Thursday, December 15, 2011

I’m Dreaming…

imageIt might surprise some of you who know me that I’m taking a position on this issue, but as a guy who isn’t afraid to muster up an opinion once in a while, I must do what I must do. I’m writing today about the insensitivity shown in some of the songs that are played on the radio and in the stores this time of year every single year.

We are now fairly well established in the 21st century and we’re supposedly far enough along in our cultural development as a free-thinking inclusive society that we should be able to avoid offending those who are different than we are during this holiday season. It’s high time we recognize the effects of regional distinctions and the fact that aspects of this time of year that one group can celebrate might be evoke feelings of being left out to another.

Seasonal tunes like “Deck the Halls,” “Silver Bells,” and “The Chipmunk Song” are fine, but I heard a song on my radio today that really crossed the line. Of course, I’m talking about the regionally-biased lyrics of the classic chorus, “White Christmas.”

We live in a nation where not even one-third of our fellow citizens will see as much as a 50% chance of snow this Christmas. Yet, the other two-thirds of us must suffer through the taunting strains of that song.

I’m dreaming of a white Christmas,
Just like the ones I used to know.
Where the treetops glisten,
And children listen,
To hear sleigh bells in the snow.

White Christmas, glistening treetops, and sleigh bells in the snow… Why do those of us who do not have snowy Christmases need to endure the seemingly endless onslaught of references to winter wonderlands, dashing through the snow, and let it snow, let it snow, let it snow?

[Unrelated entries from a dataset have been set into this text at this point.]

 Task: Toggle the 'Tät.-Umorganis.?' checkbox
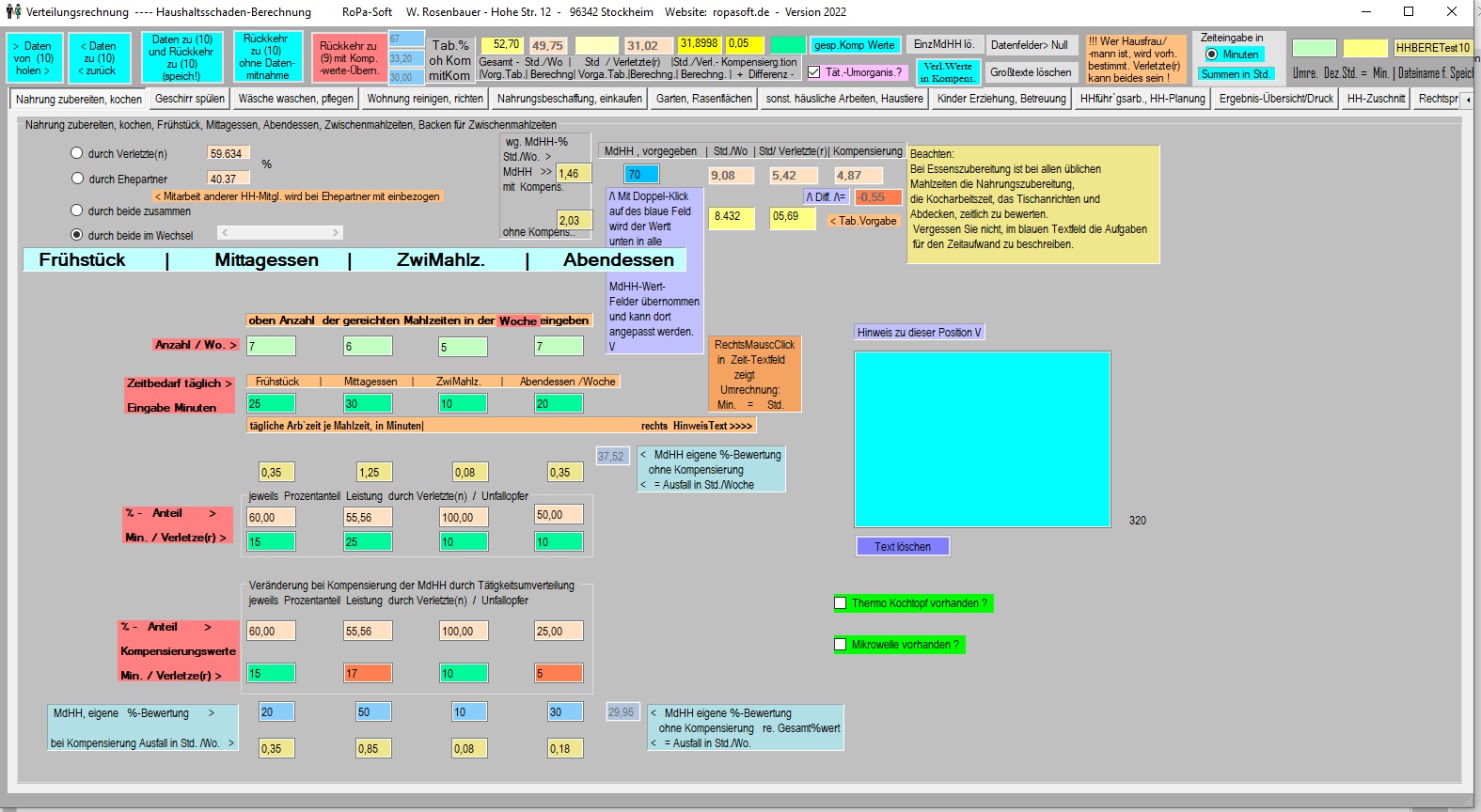point(814,72)
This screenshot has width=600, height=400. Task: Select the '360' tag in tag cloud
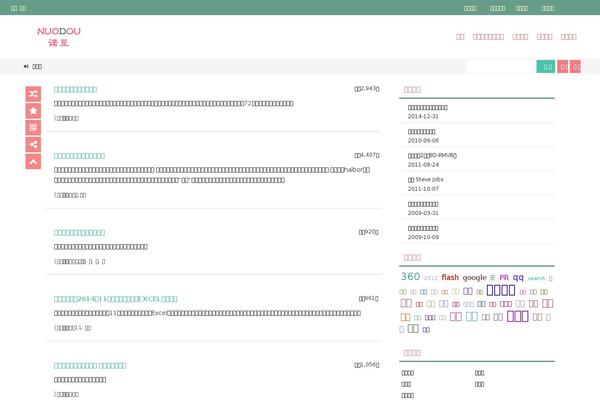pyautogui.click(x=410, y=277)
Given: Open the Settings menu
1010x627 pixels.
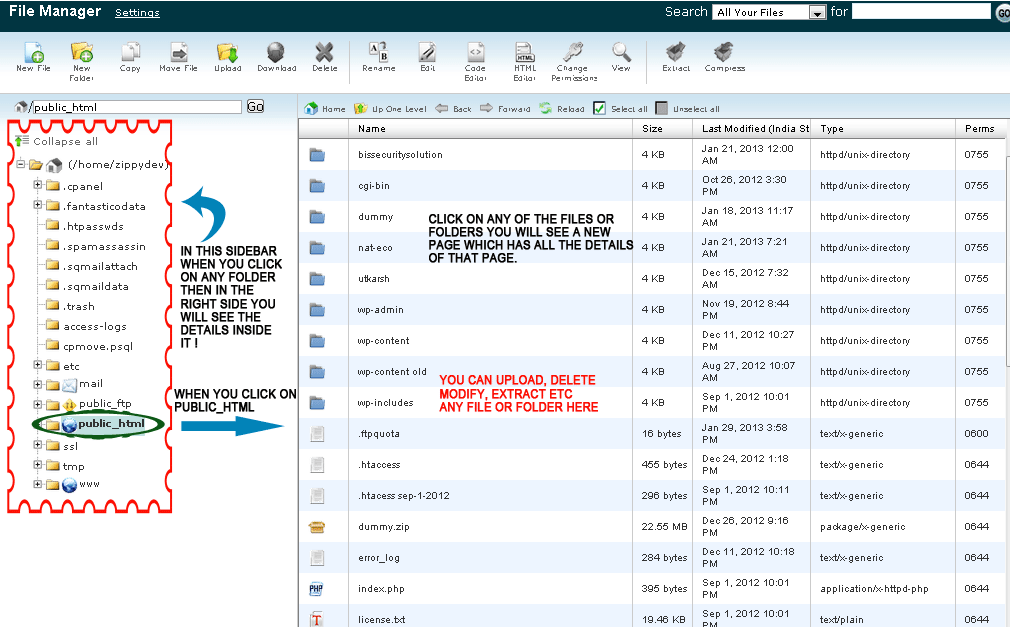Looking at the screenshot, I should click(137, 13).
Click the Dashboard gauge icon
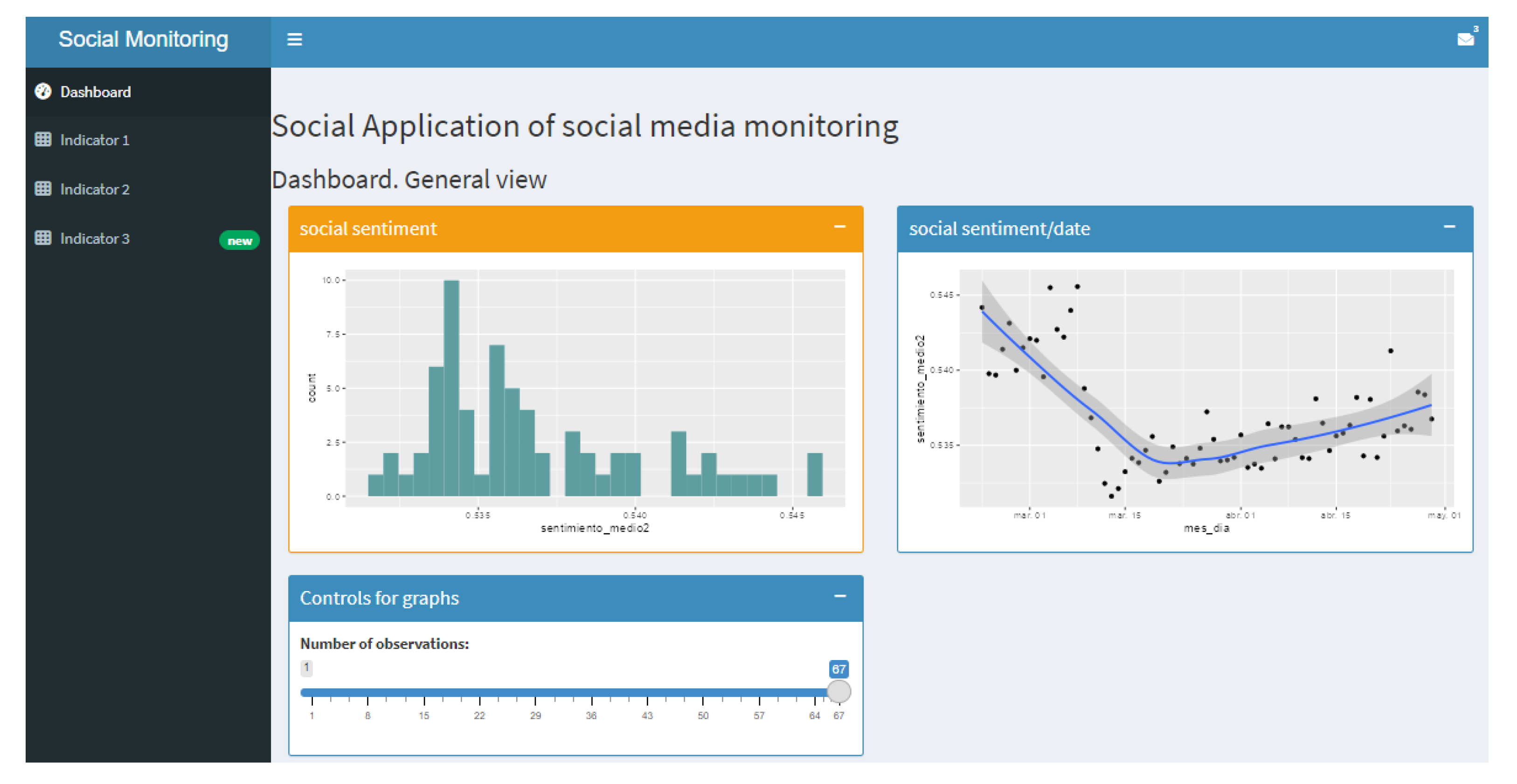 pos(43,91)
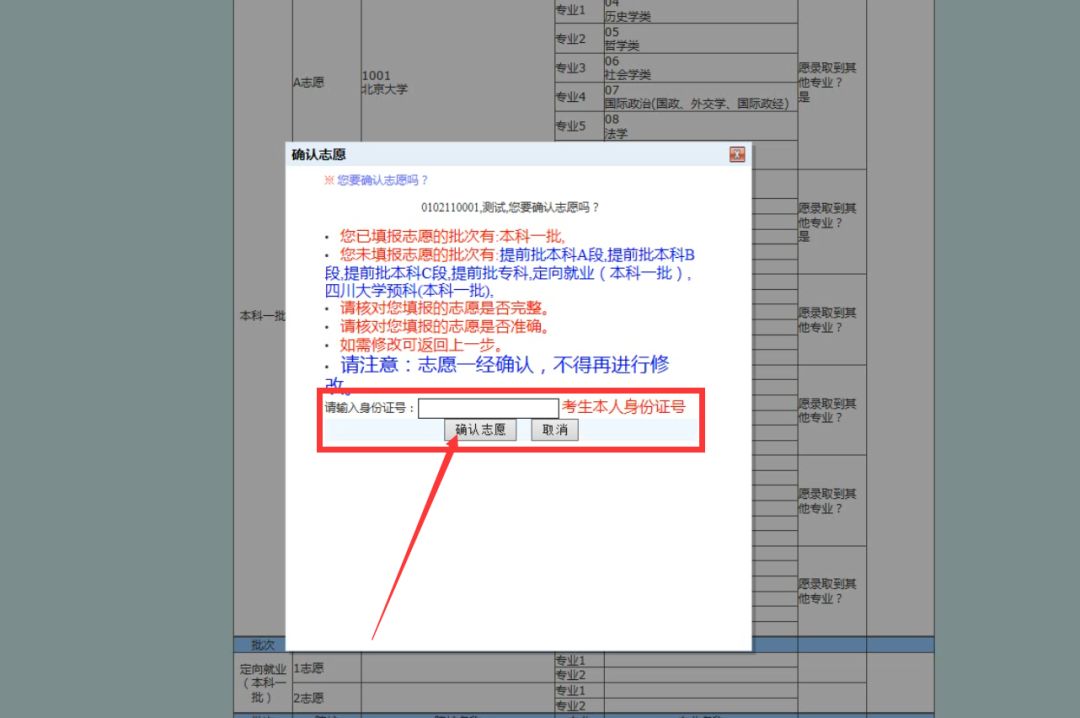Select the 社会学类 major entry
Image resolution: width=1080 pixels, height=718 pixels.
coord(628,75)
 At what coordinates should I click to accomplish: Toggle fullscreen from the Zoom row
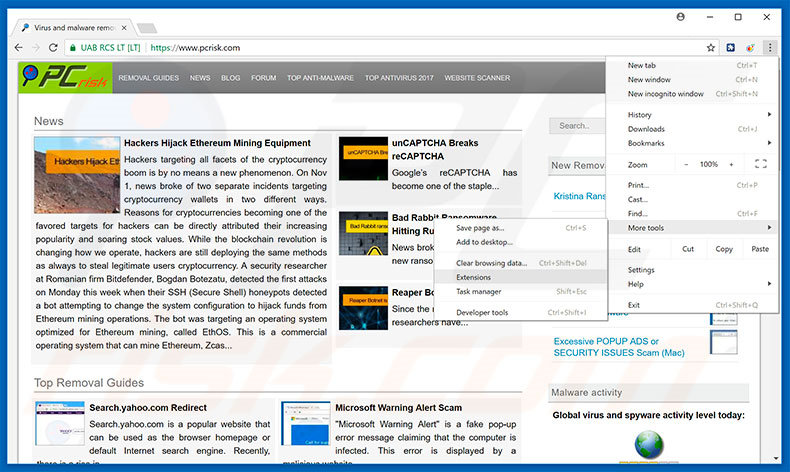[760, 164]
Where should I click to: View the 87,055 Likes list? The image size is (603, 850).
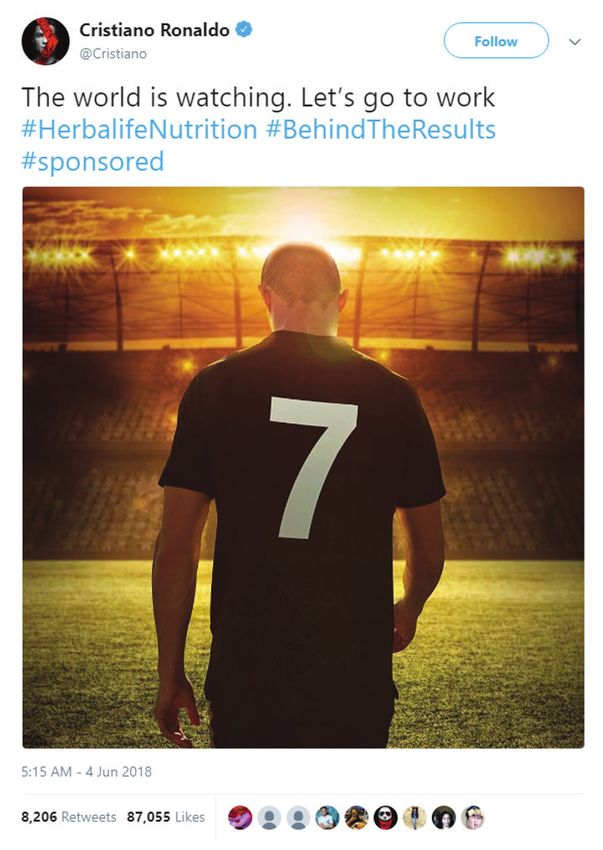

So, I say let’s take the snow out of the national celebration of Christmas in recognition of our multi-regional sensitivity, our diverse national climate, and the fact that most of us will not see one single flake of the stuff.

And one last thing… Have a Merry Christmas – whether you see snow this year or not – and enjoy a great start to a very Happy New Year.

[Of course, I wrote this as a tongue-in-cheek jab at the idea that we should take religion out of Christmas for the sake of those who aren’t Christian. Clearly, if we observe only those events that resonate with everyone, we wouldn’t observe any events at all.]